[Exercise goal]: Below is a listing; repeat exactly the lines from the one containing "Terms Of Services (696, 757)" to the one containing "afwijzen (159, 415)", both included.

[Input records]:
---*---
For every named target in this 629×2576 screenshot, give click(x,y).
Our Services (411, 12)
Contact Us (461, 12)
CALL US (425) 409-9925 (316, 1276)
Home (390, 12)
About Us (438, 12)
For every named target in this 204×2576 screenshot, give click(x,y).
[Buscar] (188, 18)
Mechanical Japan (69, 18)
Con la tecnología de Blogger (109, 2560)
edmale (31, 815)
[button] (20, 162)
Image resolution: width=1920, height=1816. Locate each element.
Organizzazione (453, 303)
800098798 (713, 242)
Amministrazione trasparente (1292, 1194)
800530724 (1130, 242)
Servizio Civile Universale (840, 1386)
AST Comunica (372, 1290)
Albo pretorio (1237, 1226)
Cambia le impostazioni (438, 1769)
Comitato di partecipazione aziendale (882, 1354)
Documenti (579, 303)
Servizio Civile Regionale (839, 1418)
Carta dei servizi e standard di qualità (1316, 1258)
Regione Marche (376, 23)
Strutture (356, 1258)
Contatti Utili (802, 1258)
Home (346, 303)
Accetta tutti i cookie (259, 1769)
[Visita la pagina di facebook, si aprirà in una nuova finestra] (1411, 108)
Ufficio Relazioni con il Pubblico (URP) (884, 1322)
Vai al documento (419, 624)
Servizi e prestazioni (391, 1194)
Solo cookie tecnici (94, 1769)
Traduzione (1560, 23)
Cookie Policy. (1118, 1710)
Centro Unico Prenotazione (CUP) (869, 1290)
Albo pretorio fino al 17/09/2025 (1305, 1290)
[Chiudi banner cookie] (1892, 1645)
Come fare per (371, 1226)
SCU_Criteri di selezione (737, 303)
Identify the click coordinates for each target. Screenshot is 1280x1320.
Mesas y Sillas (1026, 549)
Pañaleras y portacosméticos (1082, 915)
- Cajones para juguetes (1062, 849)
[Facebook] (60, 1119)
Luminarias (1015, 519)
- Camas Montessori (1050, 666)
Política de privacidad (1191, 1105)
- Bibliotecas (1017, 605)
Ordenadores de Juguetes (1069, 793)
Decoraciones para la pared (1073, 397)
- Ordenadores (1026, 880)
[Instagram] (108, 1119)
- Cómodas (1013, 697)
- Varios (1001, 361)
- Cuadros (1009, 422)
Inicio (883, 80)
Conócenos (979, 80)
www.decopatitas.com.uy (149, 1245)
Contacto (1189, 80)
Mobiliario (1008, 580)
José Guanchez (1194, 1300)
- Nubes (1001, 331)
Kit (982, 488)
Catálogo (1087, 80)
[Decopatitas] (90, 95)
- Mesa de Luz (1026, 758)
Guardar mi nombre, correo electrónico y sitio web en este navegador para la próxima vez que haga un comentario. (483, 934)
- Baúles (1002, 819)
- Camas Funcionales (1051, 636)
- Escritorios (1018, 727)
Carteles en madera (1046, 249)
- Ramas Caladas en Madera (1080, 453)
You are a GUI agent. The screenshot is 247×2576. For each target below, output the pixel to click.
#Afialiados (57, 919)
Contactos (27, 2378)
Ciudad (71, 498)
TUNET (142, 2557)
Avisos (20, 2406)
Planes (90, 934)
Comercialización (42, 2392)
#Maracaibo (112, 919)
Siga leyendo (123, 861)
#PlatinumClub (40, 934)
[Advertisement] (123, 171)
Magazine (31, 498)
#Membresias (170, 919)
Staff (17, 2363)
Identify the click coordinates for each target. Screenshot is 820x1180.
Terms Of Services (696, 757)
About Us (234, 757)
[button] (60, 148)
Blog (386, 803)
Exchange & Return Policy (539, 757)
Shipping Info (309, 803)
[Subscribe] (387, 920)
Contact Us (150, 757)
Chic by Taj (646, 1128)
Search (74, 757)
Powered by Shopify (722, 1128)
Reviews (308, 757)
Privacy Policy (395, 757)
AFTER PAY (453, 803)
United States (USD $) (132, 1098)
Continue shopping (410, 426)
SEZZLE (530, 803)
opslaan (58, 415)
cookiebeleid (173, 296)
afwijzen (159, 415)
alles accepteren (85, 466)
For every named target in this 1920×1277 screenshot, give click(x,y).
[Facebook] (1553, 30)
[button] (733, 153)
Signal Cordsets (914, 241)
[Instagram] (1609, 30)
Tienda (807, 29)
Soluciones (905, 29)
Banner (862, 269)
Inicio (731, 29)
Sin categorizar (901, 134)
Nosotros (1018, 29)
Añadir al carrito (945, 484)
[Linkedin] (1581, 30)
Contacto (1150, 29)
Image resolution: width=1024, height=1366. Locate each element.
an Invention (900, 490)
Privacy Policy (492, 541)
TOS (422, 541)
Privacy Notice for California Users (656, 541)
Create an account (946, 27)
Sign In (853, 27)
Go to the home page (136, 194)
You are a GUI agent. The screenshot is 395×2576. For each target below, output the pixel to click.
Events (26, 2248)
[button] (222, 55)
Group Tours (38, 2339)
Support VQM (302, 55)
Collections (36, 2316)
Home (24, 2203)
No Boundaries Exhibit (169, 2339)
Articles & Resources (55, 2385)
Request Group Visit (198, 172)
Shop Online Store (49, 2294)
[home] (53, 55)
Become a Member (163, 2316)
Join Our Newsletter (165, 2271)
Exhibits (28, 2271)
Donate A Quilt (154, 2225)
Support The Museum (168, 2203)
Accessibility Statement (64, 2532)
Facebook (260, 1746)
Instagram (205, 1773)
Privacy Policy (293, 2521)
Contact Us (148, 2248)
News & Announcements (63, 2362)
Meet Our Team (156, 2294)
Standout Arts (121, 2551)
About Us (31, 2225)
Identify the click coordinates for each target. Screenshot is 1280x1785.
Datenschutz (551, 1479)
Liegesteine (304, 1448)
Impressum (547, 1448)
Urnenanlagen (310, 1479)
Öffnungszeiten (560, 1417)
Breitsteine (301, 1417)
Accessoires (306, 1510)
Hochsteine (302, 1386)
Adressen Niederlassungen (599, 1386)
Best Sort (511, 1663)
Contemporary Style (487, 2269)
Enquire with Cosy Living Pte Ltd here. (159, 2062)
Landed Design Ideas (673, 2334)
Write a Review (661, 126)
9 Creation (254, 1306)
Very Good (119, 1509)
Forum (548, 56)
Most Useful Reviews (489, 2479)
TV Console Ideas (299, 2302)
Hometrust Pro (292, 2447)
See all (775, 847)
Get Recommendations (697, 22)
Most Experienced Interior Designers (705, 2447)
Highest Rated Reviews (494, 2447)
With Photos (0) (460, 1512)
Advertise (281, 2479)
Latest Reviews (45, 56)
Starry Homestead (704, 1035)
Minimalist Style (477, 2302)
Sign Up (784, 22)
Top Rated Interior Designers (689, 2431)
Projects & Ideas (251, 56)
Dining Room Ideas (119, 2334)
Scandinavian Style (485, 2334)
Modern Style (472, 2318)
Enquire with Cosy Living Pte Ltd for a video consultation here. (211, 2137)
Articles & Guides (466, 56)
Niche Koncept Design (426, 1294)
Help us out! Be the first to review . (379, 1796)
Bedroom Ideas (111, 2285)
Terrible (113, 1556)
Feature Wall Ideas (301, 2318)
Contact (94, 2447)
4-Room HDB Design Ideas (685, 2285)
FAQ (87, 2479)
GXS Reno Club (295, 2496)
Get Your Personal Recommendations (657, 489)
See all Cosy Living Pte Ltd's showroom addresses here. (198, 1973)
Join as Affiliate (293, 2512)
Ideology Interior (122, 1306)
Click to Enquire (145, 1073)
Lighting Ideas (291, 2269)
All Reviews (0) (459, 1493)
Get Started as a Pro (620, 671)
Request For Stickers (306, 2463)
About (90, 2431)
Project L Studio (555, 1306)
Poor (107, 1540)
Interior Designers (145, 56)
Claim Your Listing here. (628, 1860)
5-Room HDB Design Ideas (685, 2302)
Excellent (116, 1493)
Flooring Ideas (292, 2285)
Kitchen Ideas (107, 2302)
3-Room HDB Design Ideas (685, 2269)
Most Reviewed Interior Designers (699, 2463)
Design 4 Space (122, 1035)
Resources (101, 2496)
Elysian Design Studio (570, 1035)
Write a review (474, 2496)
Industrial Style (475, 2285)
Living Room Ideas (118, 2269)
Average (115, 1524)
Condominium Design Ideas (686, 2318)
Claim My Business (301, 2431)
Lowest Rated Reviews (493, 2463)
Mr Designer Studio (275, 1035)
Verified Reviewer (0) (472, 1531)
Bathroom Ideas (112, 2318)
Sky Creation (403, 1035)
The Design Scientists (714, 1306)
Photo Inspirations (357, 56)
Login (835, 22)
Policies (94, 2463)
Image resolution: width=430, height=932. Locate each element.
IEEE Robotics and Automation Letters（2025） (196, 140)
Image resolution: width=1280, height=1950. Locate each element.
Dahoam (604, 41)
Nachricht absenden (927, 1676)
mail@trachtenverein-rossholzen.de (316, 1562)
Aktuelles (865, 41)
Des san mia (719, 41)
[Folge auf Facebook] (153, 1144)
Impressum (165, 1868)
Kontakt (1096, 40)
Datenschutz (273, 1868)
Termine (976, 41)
---*---
[Exercise solution]:
Terms Of Services (696, 757)
About Us (234, 757)
[button] (60, 148)
Blog (386, 803)
Exchange & Return Policy (539, 757)
Shipping Info (309, 803)
[Subscribe] (387, 920)
Contact Us (150, 757)
Chic by Taj (646, 1128)
Search (74, 757)
Powered by Shopify (722, 1128)
Reviews (308, 757)
Privacy Policy (395, 757)
AFTER PAY (453, 803)
United States (USD $) (132, 1098)
Continue shopping (410, 426)
SEZZLE (530, 803)
opslaan (58, 415)
cookiebeleid (173, 296)
afwijzen (159, 415)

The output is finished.